TASK DETAILS:
Where in the listing does the string "icon" appear? Copy every line that holds it.

SOURCE DATA:

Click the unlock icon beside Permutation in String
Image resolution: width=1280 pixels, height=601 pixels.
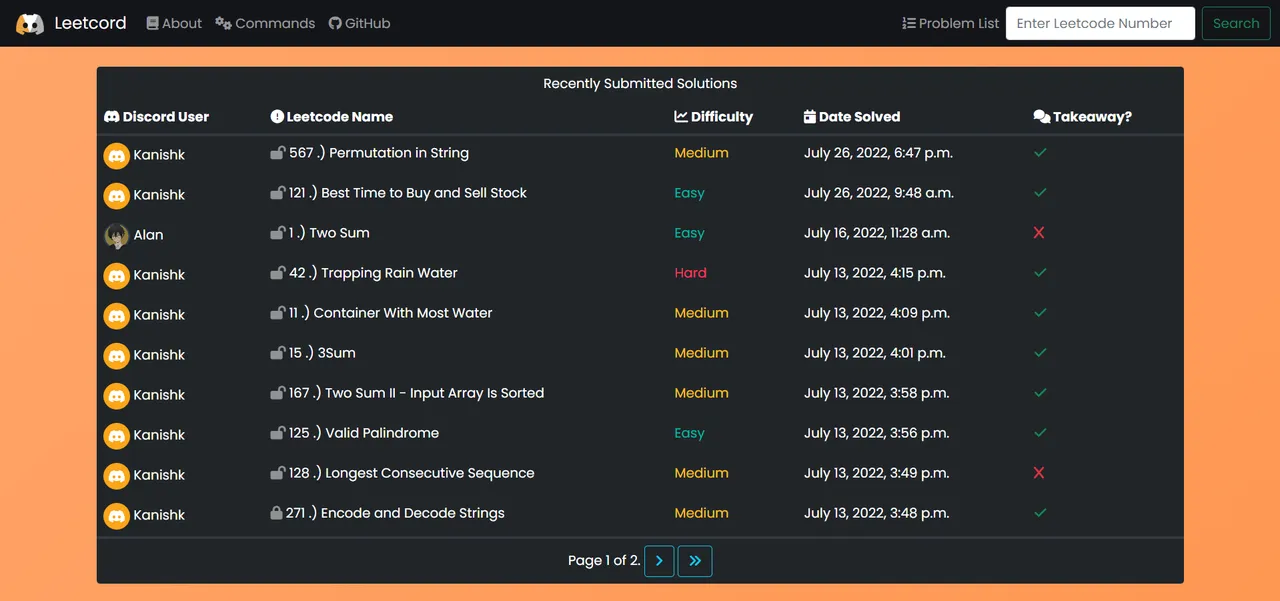pos(277,153)
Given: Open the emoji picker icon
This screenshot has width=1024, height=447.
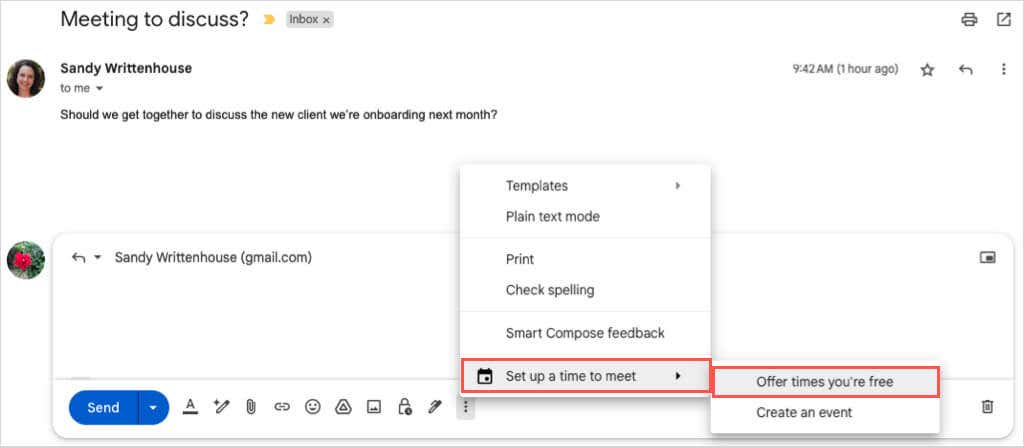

RESPONSE TO THE TASK:
Click the unlock icon beside Permutation in String
Given: Open the emoji picker icon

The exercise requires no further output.